- Set problem
Write out verbatim the lines from the one containing "You are a GUI" through the one containing "point(249,562)", both included, and leave out the pictures.

-- Start Data for the task --

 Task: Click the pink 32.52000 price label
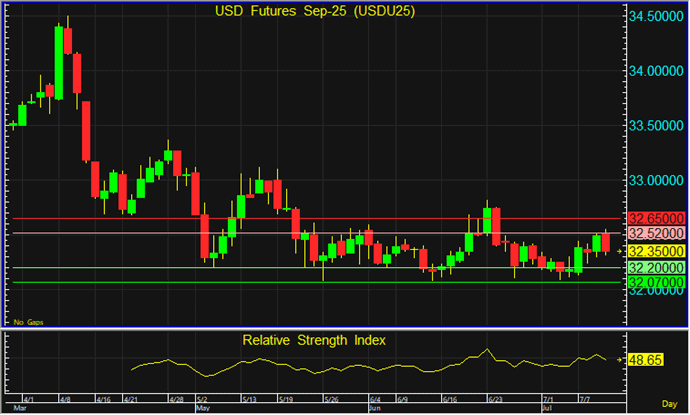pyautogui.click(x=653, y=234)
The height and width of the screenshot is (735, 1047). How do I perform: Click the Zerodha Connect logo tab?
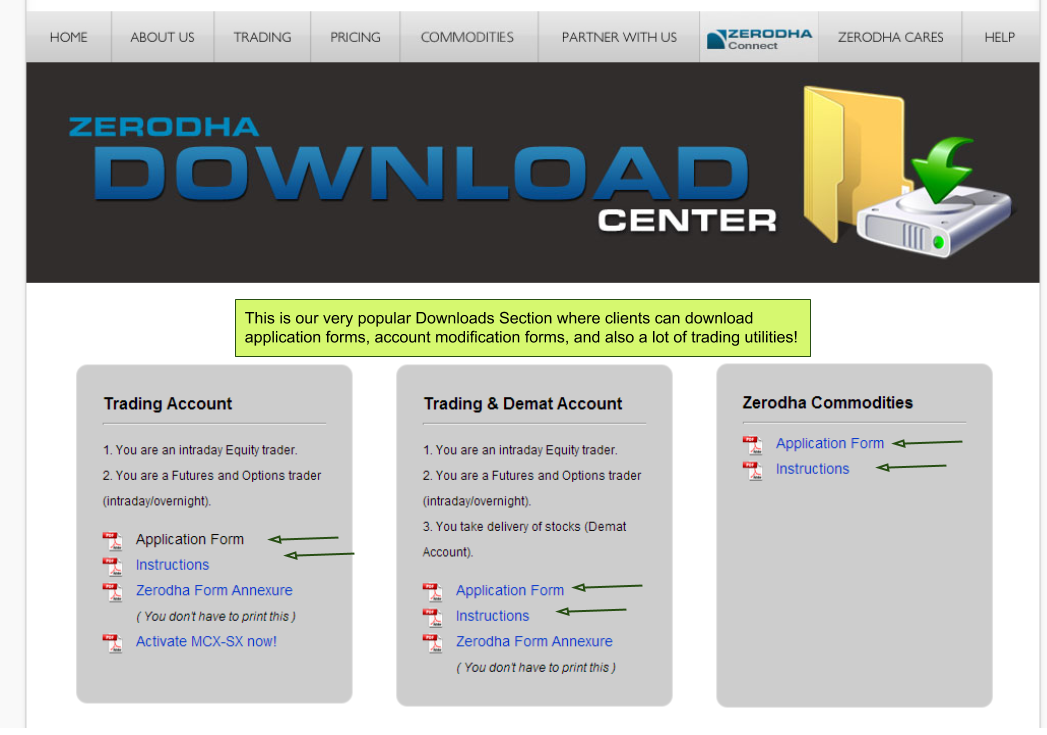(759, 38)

-- End Data for the task --
-- Start Data for the task --

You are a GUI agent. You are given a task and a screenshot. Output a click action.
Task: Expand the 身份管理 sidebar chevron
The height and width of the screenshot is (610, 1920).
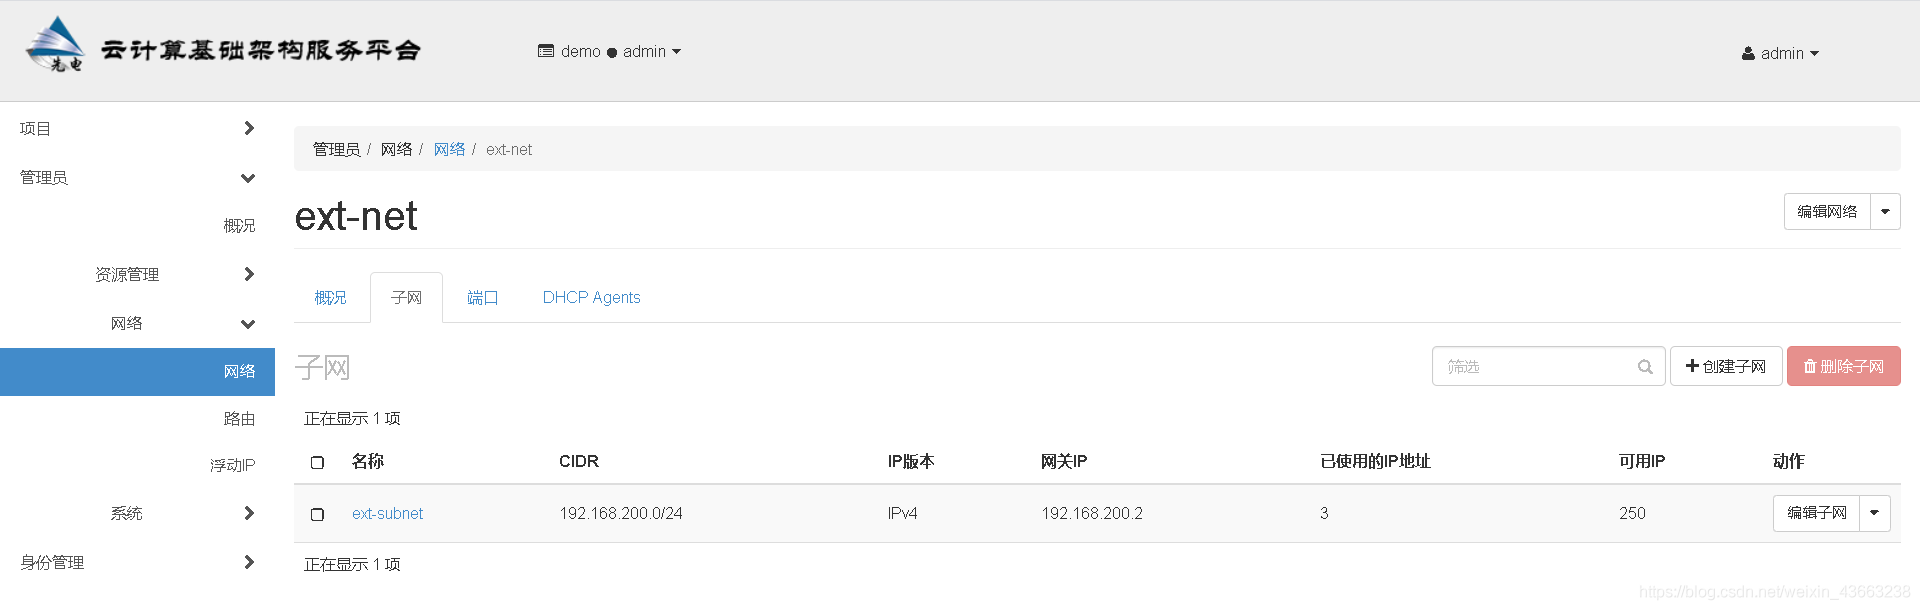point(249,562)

-- End Data for the task --

- Written response
You are a GUI agent. You are given a task and a screenshot. Output a click action.
Task: Expand the 身份管理 sidebar chevron
The height and width of the screenshot is (610, 1920).
point(249,562)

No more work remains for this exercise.